NSDF Tutorial: Using NSDF for End-to-End Analysis of Scientific Data
Overview
This tutorial introduces OpenVisus, an NSDF service that improves the way scientific data is accessed, analyzed, and visualized using cloud technologies. The tutorial provides step-by-step guidance using a module of the SOMOSPIE engine to collect raw data from a public source, like the USDA portal. This data is then converted into multiple files for analysis with NSDF and for storage on both public and private platforms. The module used is GEOtiled, the first step in the SOMOSPIE process, which efficiently calculates terrain attributes over large areas from digital elevation models (DEMs), maintaining high accuracy.
Throughout the tutorial, you will learn how to:
-
Construct a modular workflow that combines your application components with NSDF services.
-
Upload, download, and stream data to and from public and private storage solutions.
-
Deploy the NSDF dashboard for large-scale data access, visualization, and analysis.
The slides introducing this tutorial can be downloaded here. This tutorial follows the steps in Figure 1.

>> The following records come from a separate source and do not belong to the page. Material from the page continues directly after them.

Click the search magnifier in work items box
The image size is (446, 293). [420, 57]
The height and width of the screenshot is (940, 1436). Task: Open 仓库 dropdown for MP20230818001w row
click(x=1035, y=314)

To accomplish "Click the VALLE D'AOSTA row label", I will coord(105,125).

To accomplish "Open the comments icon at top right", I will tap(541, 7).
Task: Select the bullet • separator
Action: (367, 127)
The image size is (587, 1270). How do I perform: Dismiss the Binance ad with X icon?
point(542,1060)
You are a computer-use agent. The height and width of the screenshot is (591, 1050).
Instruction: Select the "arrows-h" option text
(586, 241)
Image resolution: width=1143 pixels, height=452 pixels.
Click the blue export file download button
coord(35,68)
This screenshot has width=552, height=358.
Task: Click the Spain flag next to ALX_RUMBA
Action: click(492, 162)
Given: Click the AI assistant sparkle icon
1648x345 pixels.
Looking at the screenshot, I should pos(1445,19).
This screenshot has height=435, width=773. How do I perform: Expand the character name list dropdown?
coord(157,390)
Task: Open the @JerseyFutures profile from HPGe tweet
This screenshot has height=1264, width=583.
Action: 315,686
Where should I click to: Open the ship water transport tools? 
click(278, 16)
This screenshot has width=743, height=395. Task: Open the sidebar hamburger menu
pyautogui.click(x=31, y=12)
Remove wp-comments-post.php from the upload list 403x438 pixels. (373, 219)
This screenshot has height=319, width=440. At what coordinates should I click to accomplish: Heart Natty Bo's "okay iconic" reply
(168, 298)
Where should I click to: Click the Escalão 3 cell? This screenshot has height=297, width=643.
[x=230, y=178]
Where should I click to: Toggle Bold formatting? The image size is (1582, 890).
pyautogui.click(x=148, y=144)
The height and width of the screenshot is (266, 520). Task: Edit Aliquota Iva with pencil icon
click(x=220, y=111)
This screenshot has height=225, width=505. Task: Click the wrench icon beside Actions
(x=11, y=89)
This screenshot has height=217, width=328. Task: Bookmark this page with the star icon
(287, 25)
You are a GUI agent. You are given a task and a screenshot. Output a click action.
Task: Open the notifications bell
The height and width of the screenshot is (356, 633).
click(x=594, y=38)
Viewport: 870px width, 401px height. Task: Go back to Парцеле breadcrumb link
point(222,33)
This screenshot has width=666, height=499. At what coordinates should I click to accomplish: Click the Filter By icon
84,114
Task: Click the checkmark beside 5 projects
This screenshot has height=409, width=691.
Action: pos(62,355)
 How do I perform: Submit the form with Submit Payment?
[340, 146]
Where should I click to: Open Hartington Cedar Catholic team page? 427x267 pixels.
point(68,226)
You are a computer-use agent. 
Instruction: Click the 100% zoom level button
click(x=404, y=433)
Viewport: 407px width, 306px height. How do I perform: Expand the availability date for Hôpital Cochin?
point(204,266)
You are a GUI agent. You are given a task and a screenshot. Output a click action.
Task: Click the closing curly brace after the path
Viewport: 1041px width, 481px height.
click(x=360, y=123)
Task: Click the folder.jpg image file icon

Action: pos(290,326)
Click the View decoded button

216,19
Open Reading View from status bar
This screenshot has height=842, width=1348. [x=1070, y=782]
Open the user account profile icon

Figure 1. Workflow diagram illustrating the tutorial's process of data collection, transformation, analysis, and storage using the SOMOSPIE engine and NSDF services.
Table of content
- Prerequisites
- Running the Tutorial with Docker
- APPENDIX: Installing the Tutorial from the Beginning
- Community and Resources
- Related Publications
- Copyright and License
- Authors
- Acknowledgments
Prerequisites
Note: To follow this tutorial you must have a computer with minimum 8 GB of RAM and 5 GB of free disk
Before starting this tutorial, ensure you have installed Git and Docker Desktop on your computer.
- To install Git: Follow the installation instructions for your operating system (Linux, Windows, or Mac).
- To install Docker Desktop: Follow the installation instructions for your operating system (Linux, Windows, or Mac). Be sure you are running the most recent version of Docker! Previous versions to 4.15.10 may not work.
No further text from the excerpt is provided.